Let’s modify our test program to add some rows to our table:

import java.sql.Connection;
import java.sql.DriverManager;
import java.sql.SQLException;
import java.sql.Statement;

public class Main {

	public static void main(String[] args){
		try {
			System.out.println("Connecting to database.");
			String connectionUrl = "jdbc:derby:C:/Users/kevin/Desktop/DerbyDatabase";
			Connection connection = DriverManager.getConnection(connectionUrl);
			
			Statement insertRowStatement = connection.createStatement();
			
			insertRowStatement.executeUpdate("insert into People (name, birthYear, favoriteColor) values('Ada', 1823, 'Green')");
			System.out.println("Added Ada to the People table.");
			
			insertRowStatement.executeUpdate("insert into People (name, birthYear, favoriteColor) values('Grace', 1906, 'Red')");
			System.out.println("Added Grace to the People table.");
			
			insertRowStatement.executeUpdate("insert into People (name, birthYear, favoriteColor) values('Stanley', 2007, 'Pink')");
			System.out.println("Added Stanley to the People table.");
		} 
		catch (SQLException e) {
			e.printStackTrace();
		}
		
		System.out.println("Done.");
	}
}

Now our program uses SQL to add three rows to the table. We’ll talk more about what the SQL is doing in a minute. For now, let’s make our program fetch results from the table:

import java.sql.Connection;
import java.sql.DriverManager;
import java.sql.ResultSet;
import java.sql.SQLException;
import java.sql.Statement;

public class Main {

	public static void main(String[] args){
		try {
			System.out.println("Connecting to database.");
			String connectionUrl = "jdbc:derby:C:/Users/kevin/Desktop/DerbyDatabase";
			Connection connection = DriverManager.getConnection(connectionUrl);
			
			Statement getRowStatement = connection.createStatement();
			ResultSet resultSet = getRowStatement.executeQuery("select * from People");
			while(resultSet.next()){
				String name = resultSet.getString("name");
				int birthYear = resultSet.getInt("birthYear");
				String favoriteColor = resultSet.getString("favoriteColor");
				System.out.println(name + " was born in " + birthYear + ". Their favorite color is " + favoriteColor + ".");
			}
		} 
		catch (SQLException e) {
			e.printStackTrace();
		}
		
		System.out.println("Done.");
	}
}

Now our program uses SQL to fetch results from our database, and it loops over those results to print the information to the console:

Connecting to database.
Ada was born in 1823. Their favorite color is Green.
Grace was born in 1906. Their favorite color is Red.
Stanley was born in 2007. Their favorite color is Pink.
Done.

Note that we could have done all of the above (creating a table, adding rows, and fetching data) in a single program, but I wanted to show you that our data is persisting between runs to our program. Our data is no longer lost whenever we restart our code!

SQL

Let’s take a closer look at the SQL that we just used in the above code.

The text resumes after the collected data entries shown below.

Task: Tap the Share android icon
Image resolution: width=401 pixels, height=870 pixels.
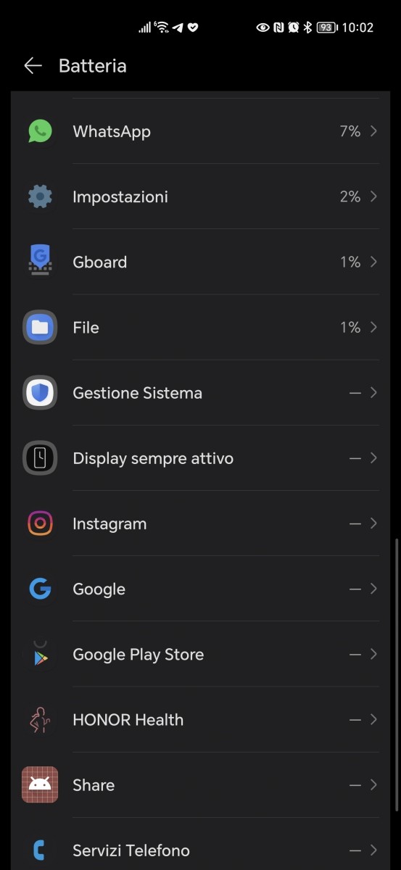Action: click(40, 784)
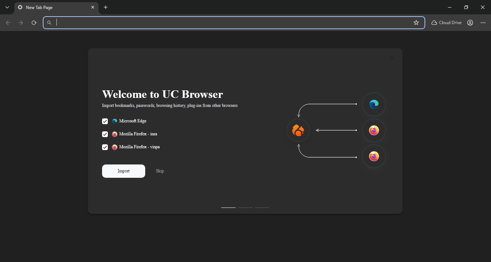Click the Import button
491x262 pixels.
coord(123,171)
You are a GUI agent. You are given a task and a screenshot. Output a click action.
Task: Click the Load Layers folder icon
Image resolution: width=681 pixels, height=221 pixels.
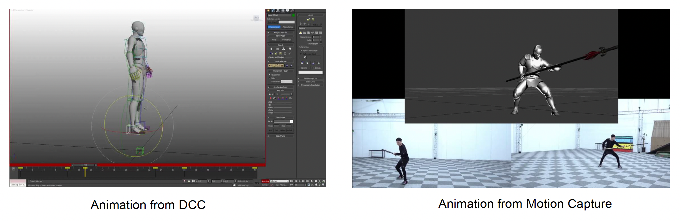coord(308,19)
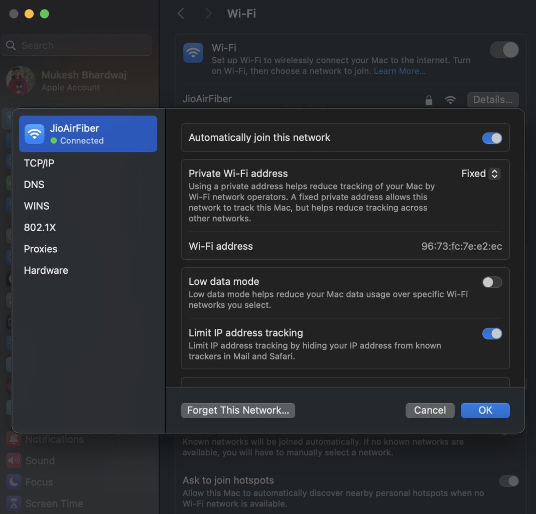Screen dimensions: 536x514
Task: Click the lock icon beside JioAirFiber network
Action: (x=429, y=100)
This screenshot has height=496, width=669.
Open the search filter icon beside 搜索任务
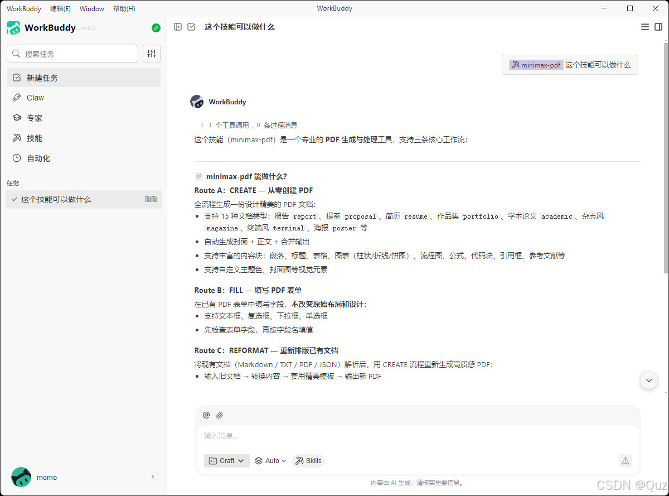point(151,54)
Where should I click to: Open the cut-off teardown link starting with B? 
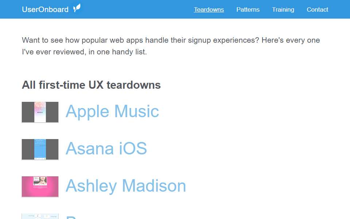(71, 217)
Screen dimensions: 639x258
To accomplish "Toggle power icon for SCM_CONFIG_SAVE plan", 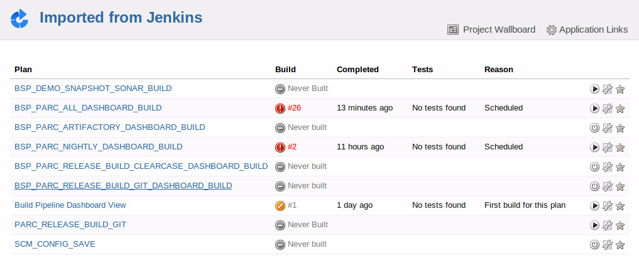I will coord(594,245).
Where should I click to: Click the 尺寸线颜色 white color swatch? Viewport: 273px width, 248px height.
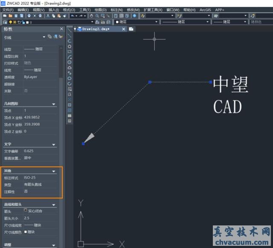pos(26,232)
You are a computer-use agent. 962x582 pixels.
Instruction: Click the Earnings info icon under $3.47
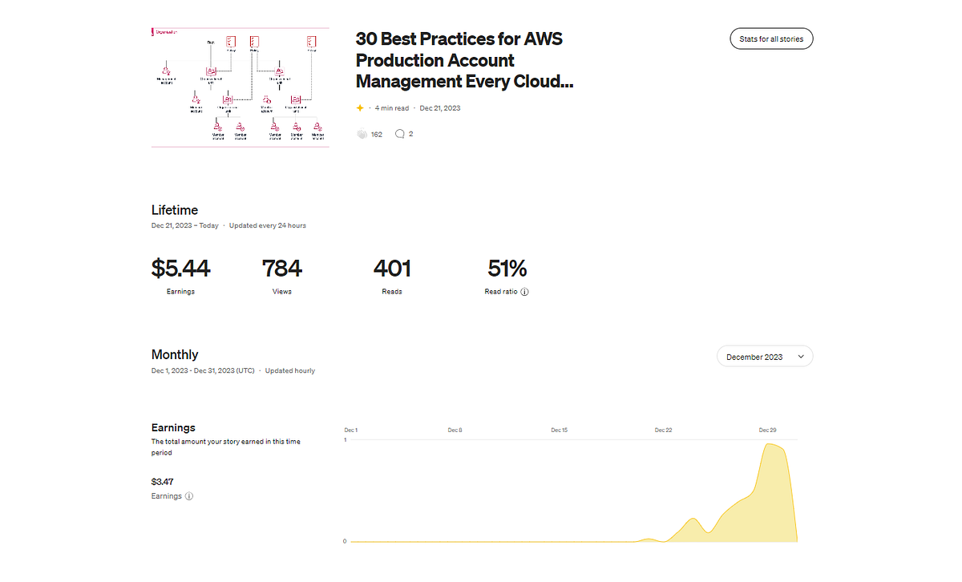point(189,496)
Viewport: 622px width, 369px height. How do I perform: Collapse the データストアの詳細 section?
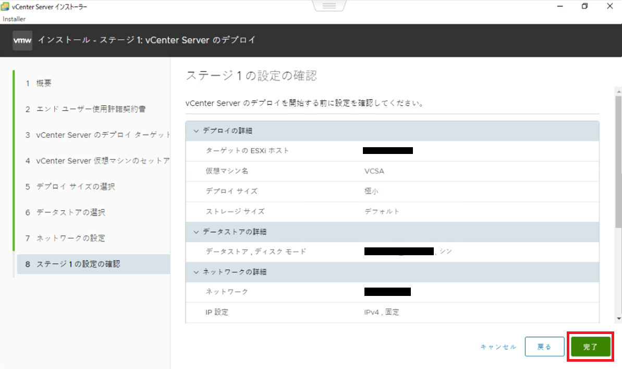point(196,232)
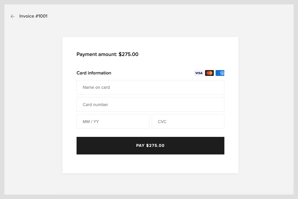Screen dimensions: 298x199
Task: Click the "CVC" placeholder text
Action: [x=162, y=122]
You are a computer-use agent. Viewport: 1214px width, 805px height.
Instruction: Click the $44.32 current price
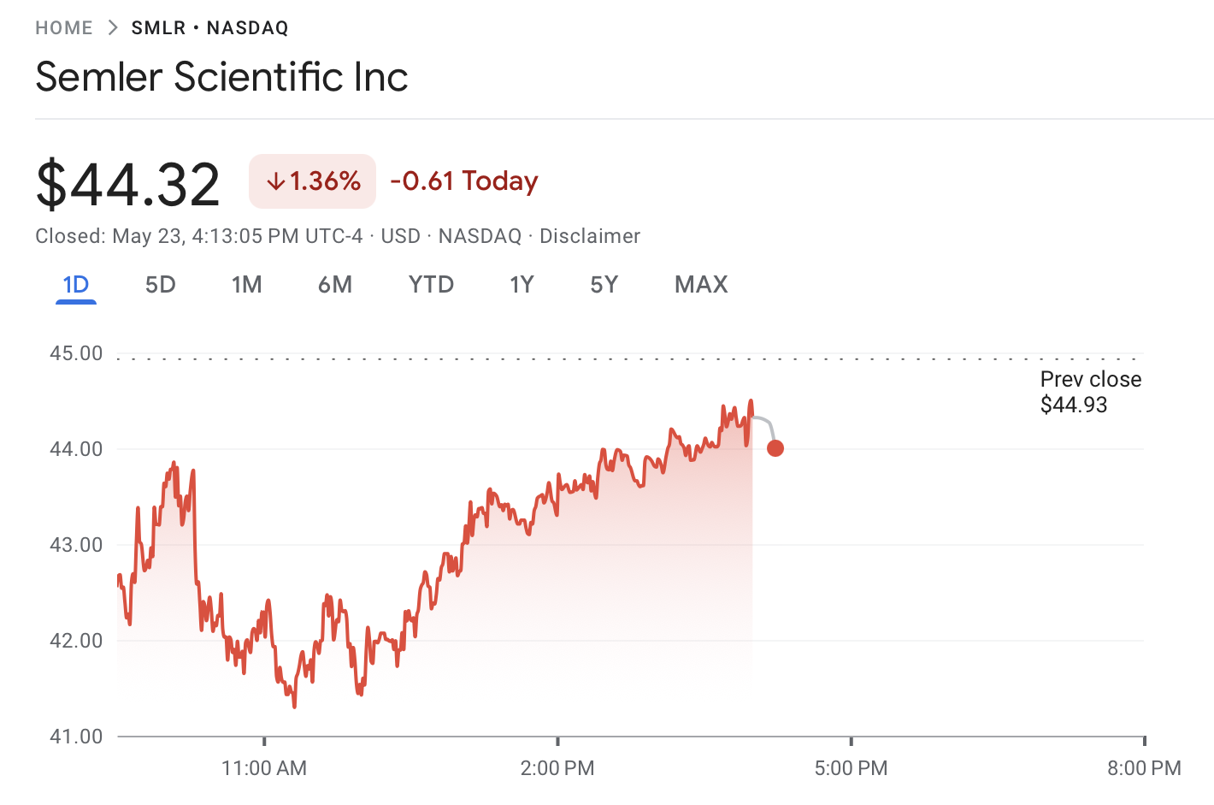(x=128, y=184)
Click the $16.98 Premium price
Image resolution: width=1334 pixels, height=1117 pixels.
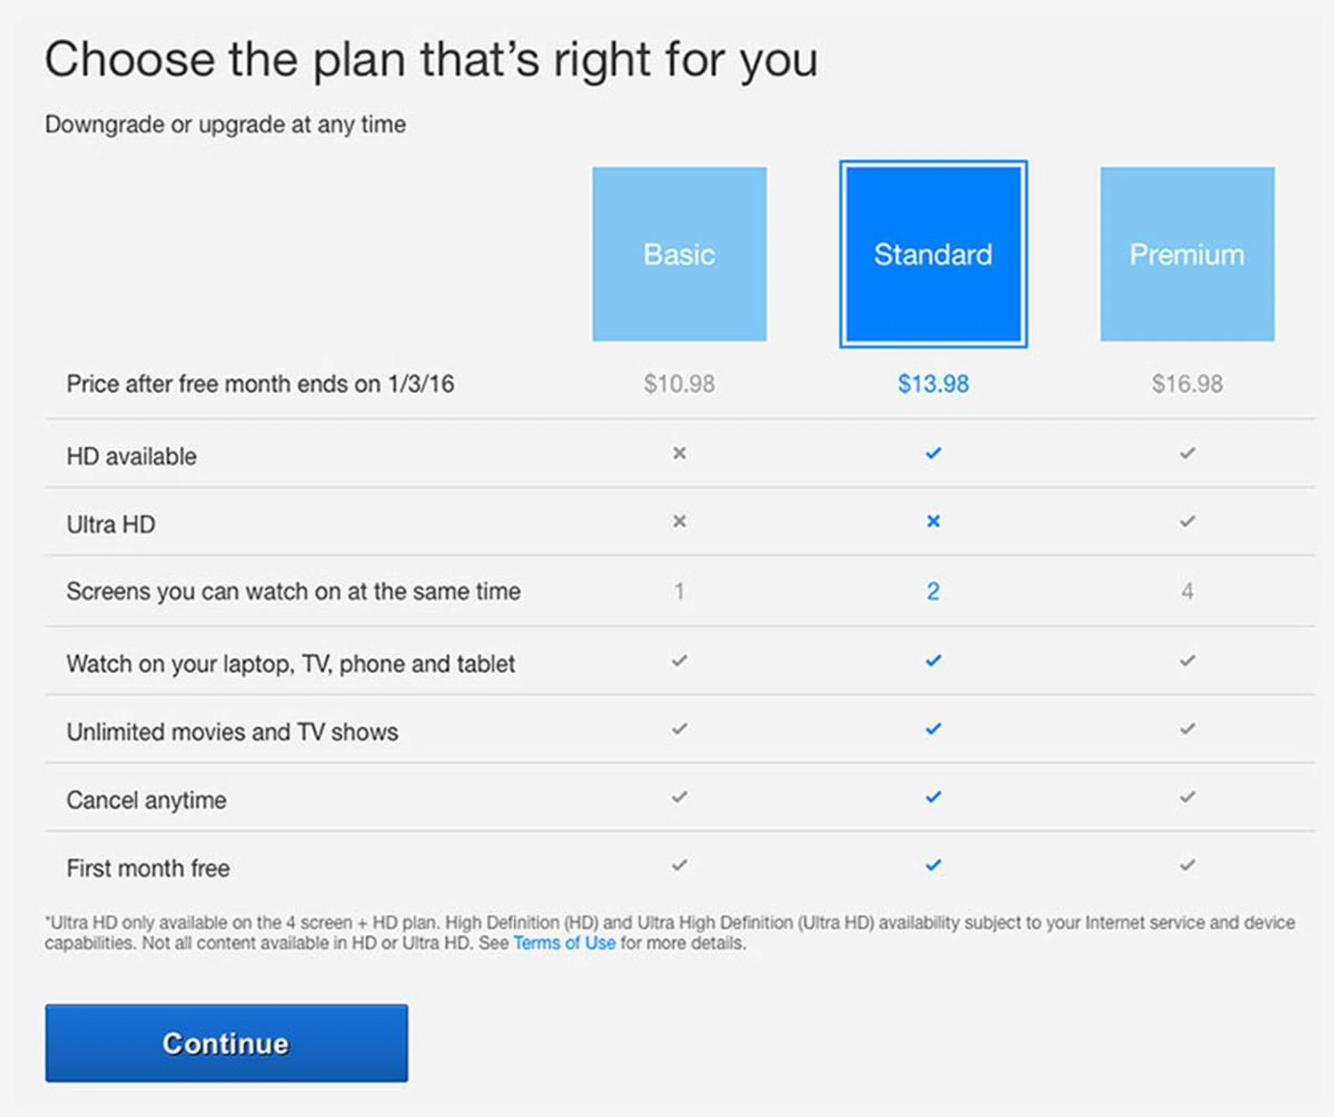click(x=1187, y=383)
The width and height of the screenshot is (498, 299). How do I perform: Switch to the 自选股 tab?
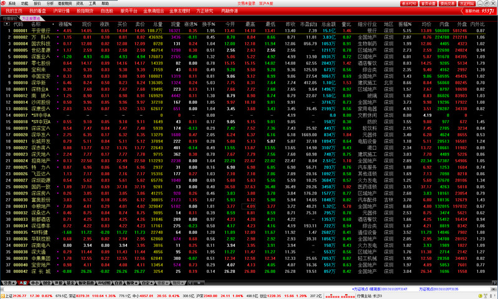(x=106, y=11)
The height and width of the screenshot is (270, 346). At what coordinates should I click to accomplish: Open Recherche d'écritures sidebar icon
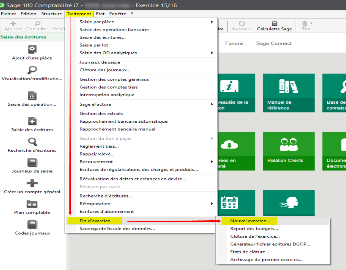[32, 142]
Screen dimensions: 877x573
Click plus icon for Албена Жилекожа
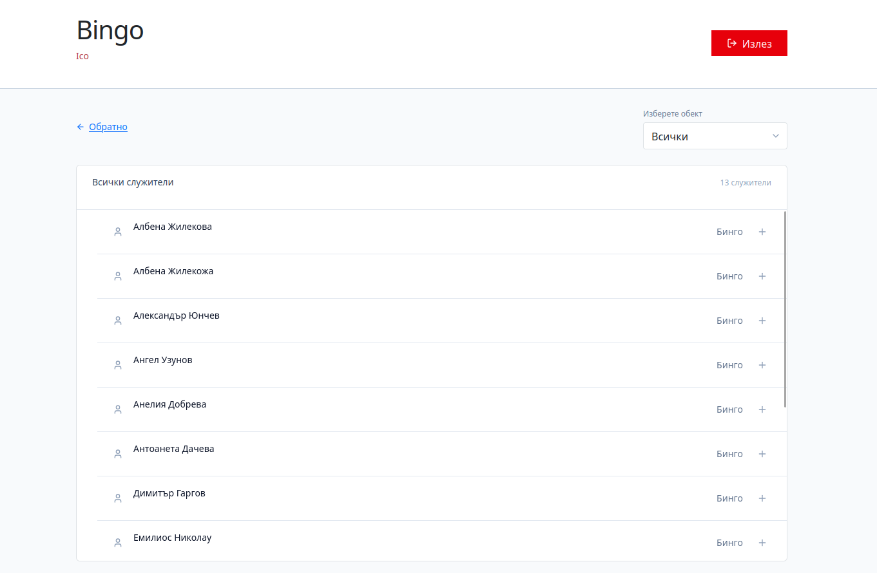pos(762,276)
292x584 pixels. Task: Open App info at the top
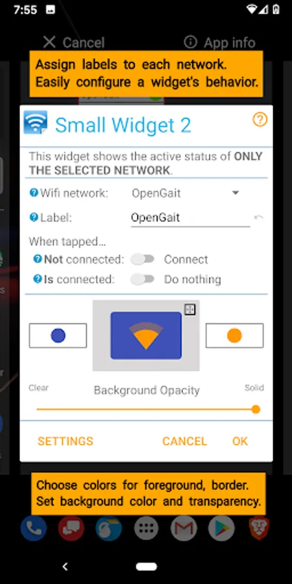point(220,42)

Most databases use SQL (structured query language) to provide access to their data. Like its name suggest, SQL allows us to query the database using statements. There are a few types of statements:

Create

A create statement looks like this:

create table People(name varchar(16), birthYear integer, favoriteColor varchar(16), primary key(name))

This tells our database to create a table named People, and to add columns for name, birthYear, and favoriteColor. It also marks the name column as a primary key, which means all of the values in that column must be unique.

Notice that each column is also given a type: name and favoriteColor are both varchar(16), which means that they hold text that can’t be longer than 16 characters. If you try to insert a value that’s longer than 16 characters, you’ll get an error. The birthYear column is an integer, which is just a whole number.

You can read more about SQL types on W3Schools, or by doing a Google search. But you’ll notice that many types include a size component, like varchar above. This helps minimize the size our database takes up: there’s no point making room for a million characters if nobody’s name will be that long. Maybe more importantly: since you’ll probably want to use a database service (which costs money), you don’t want to pay for storage that you’ll never use!

Also note that different databases support different types, so always consult the documentation for your database. Derby’s type documentation is here.

You don’t have to become an expert on all of this right now, as long as you remember that database columns have types, which you specify when you execute a create statement.

You only have to execute create statements when you’re creating a table, which usually only happens during setup. So it’s pretty common to have a standalone program that just contains the setup code, separate from the code that actually uses the database. Also note that most database services have a user interface that you can use to create tables instead of doing it through SQL.

Insert

An insert statement looks like this:

insert into People (name, birthYear, favoriteColor) values('Ada', 1823, 'Green')

This statement tells the database to add a row to the People table with a name of 'Ada', a birthYear of 1823, and a favoriteColor of 'Green'. Note that the column names are in the same order as the values, which allows us to specify whatever columns we want. For example:

insert into People (name, favoriteColor) values('Kevin', 'Black')

This would insert a row with a name of Kevin and a favoriteColor of Black, but no birthYear. This birthYear in this row would not have a value, or in other words it would be null.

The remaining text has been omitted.